This really doesn’t mean much, I cry a lot when I’m reading. It’s kinda my thing. A thing I used to be really ashamed of, and was made fun of too. Even as late in life as today (and I’m almost 32).

But I think that’s one of the reasons I’m on this endeavour this year. Not because I cry, but because of why I am ashamed of my crying at books. Hang in here for a moment, and think about it:

We live in a predominantly male-centric world. And I was born in the early 80s before it became “cool” to gender bend and connect to our masculine and/or feminine natures. So to be sensible enough to cry because of a book was shameful. Society taught me that. And yet I still did. But I hid it. I would stay up late to finish a book so I wouldn’t cry during class (like with my fifth grade reading of Where the Red Fern Grows). But by 2010, when I was ashamed to cry at the end of Edith Wharton’s The House of Mirth I shouldn’t have been. I should have known better. And more over, my friends shouldn’t have made fun of my empathy towards Lily Bart and Lawrence Sheldon. Of course, they’d probably tell you it was because it was me crying, not because someone was crying at literature. But I don’t believe that.

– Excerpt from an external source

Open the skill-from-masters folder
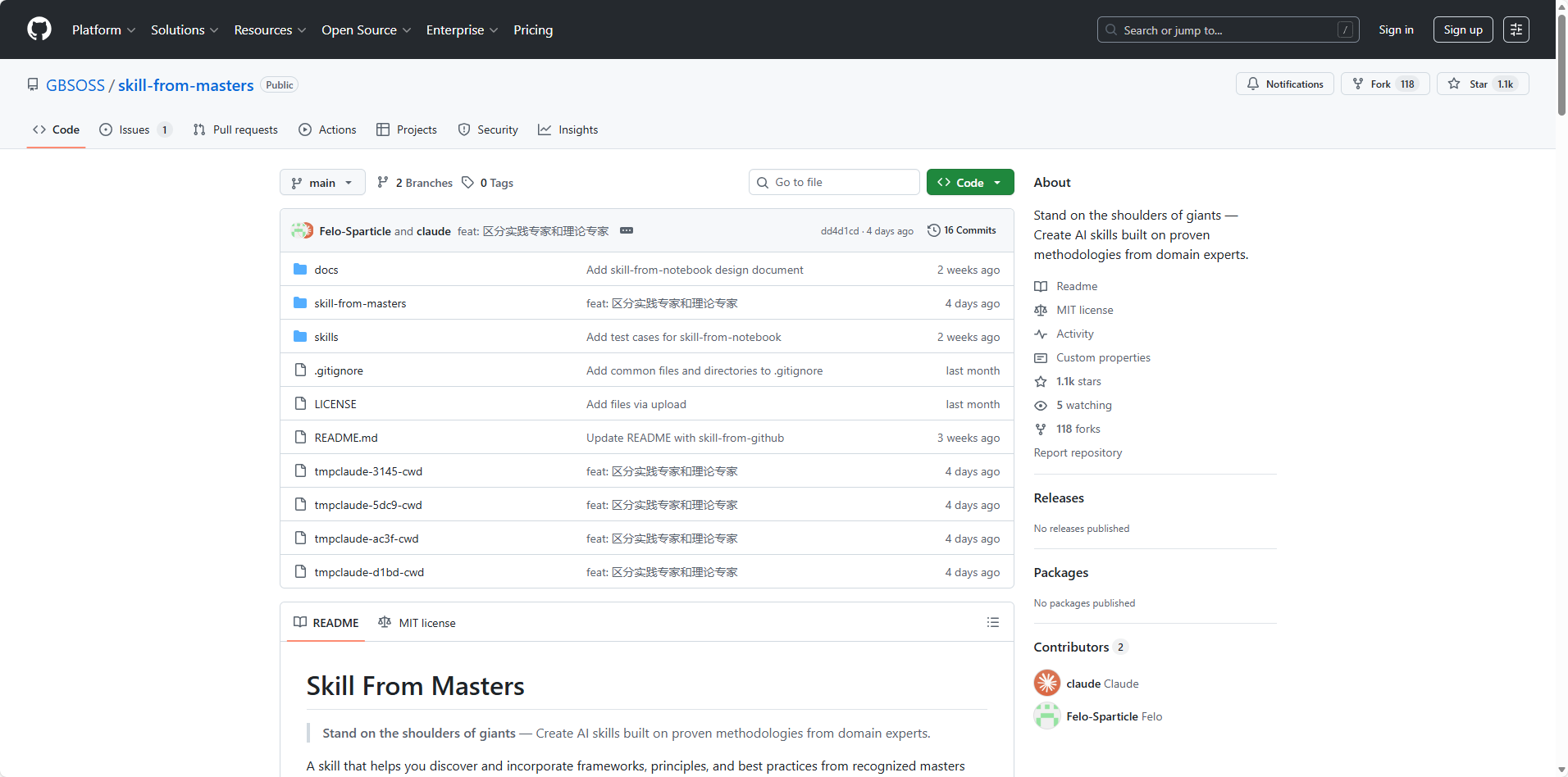The image size is (1568, 777). point(360,303)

But back to what I was saying. Crying is seen as weak and feminine within the masculine, and even if we are taught to be strong, independent women what becomes defined as that type of woman? Women who demonstrate similar “strong” traits of their male counter-parts. There’s a lot of theory on this, that I won’t go into here. But what is wrong with this image? Perhaps that crying doesn’t show weakness if we are crying because we empathize with another. Instead it is that strong connection that we can make with another — even a fictional other — that makes us strong and understanding individuals. Isn’t that what the world needs more of: connection with our fellow humans?

And perhaps that’s what this year is all about, to learn to embrace the parts of womanhood that I have grown to learn to hide. To realize that we need more woman (and people in general) like August, May, and June Boatwright and Lily Owens and the Daughters of Mary, who see the injustices of the world and do their own part to stay strong, understanding, and empathatic. But at the same time understanding that such a connection can only come through love. As August reminds Lily towards the end of Kidd’s novel:

Lily, that’s the only purpose grand enough for a human life. Not just to love — but to persist in love.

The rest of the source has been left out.